Для того чтобы добывать камни из мостовых, я вооружился одной из чугунных решеток, которыми окружают деревья на бульваре Сен-Мишель. Я использовал ее сначала как кувалду, чтобы ломать асфальт, потом как кирку и рычаг, чтобы выдергивать зубы из гнилых челюстей улиц. Я усердствовал, потел, надсаживался и задыхался. Металл ударялся о камень, высекая искры. Горели костры из досок, мелькали отблески света, было очень шумно, и напряжение, казалось, можно было потрогать руками. Булыжники вперемешку с самыми разнообразными предметами, щитами, оградами, кузовами автомобилей сложились в большую горизонтальную скульптуру. Перед рассветом — внезапная атака, удары, крики, кровь, глаза, обожженные слезоточивым газом.
На наше счастье, мы с Максимом оказались в нужном месте в нужное время. Как и многие другие.

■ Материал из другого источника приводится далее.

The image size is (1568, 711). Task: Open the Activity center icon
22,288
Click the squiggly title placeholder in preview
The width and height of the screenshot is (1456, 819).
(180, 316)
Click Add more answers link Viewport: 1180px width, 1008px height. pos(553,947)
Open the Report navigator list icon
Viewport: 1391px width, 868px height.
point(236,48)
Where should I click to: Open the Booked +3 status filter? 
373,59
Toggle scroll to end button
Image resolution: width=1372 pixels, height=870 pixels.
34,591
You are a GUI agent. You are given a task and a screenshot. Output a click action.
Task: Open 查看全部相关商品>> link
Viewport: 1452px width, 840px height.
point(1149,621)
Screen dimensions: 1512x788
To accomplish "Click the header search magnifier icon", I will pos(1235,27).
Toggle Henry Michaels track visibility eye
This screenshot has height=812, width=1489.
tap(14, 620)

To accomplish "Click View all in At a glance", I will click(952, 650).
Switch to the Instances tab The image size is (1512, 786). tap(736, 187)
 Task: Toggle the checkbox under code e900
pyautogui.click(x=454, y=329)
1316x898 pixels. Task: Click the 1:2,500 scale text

Вот уже которую неделю я только и делаю, что день и ночь шатаюсь по Парижу на пару с Максимом — все таким же забавным, высокопарным, задиристым треплом. Иду рядом с ним молча, подмечая всякие подробности и совпадения. Я все время настороже и готов его защитить, если его проделки повлекут за собой неприятности. Максим пьет много вина. Я, скорее, трезвенник, но у меня есть собственные способы захмелеть.
После нескольких попыток поступить в другие места, я теперь учусь в Школе изящных искусств, но я не слишком усердный студент. Если бы не поддержка некоторых преподавателей, меня бы уже исключили. И все же я здесь многому научился: например, избавился от свойственной мне с детства привычки яростно черкать, малевать, скоблить. В отличие от «подающих надежды» художников, энергично выступающих против наставников и самого заведения, я с удовольствием осваиваю классические приемы. Я могу до отупения подчиняться всем техническим требованиям, потому что мастерство, приходящее вместе с ними, дает мне облегчение от неопределенного недомогания.
Я настолько же опасаюсь спонтанности, насколько и радикальности. Однако мне, как и в лицейские годы, трудно усидеть на месте. Я испытываю постоянную потребность в воздухе, в скитаниях и встречах, и мне нравится ночами слушать, как Максим декламирует длинные отрывки из поэм или политических текстов, которые торжественно плывут в безграничном пространстве, расположенном между его молодой памятью и старыми декорациями Парижа. Он декламирует, горланит, бормочет, шепчет, а нас тем временем уносит течение. Мое молчание в заговоре с его упоением.
У меня так давно нет никаких вестей от Клары, что я почти перестал о ней думать. Не знаю, где ее искать, и мне совершенно этого не хочется. Смех девиц, которых Максим подцепляет в барах, стирает из памяти ее лицо. Некоторые из этих девиц потом часть ночи шатаются с нами. По шкуре молодежи пробегает дрожь. Неслыханная дерзость и поверхностный задор помогают с легкостью заводить знакомства.
Вот так и вышло, что под конец наэлектризованного дня мы с Максимом оказались на кромке событий. Да, что-то происходит. Странная тишина. И вдруг на том самом бульваре, по которому мы так часто ходим, видим толпу в темных мундирах. Движение прекращено, полицейские фургоны перегораживают улицы. Навстречу идут приличные с виду студенты в распущенных галстуках, они выглядят потрясенными, кричат, возмущаются.
Нам объясняют: других студентов только что арестовали, грубо затолкали в машины с решетками. Толпа трясет фургоны, колотит по железным бортам.